Return every entry below without altering a word.

_ _ _ _ _

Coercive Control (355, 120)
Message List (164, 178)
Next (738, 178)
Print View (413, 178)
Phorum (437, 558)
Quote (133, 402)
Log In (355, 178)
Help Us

_ _ _ _ _

**Output of the task:**
Coercive Control (355, 120)
Message List (164, 178)
Next (738, 178)
Print View (413, 178)
Phorum (437, 558)
Quote (133, 402)
Log In (355, 178)
Help Us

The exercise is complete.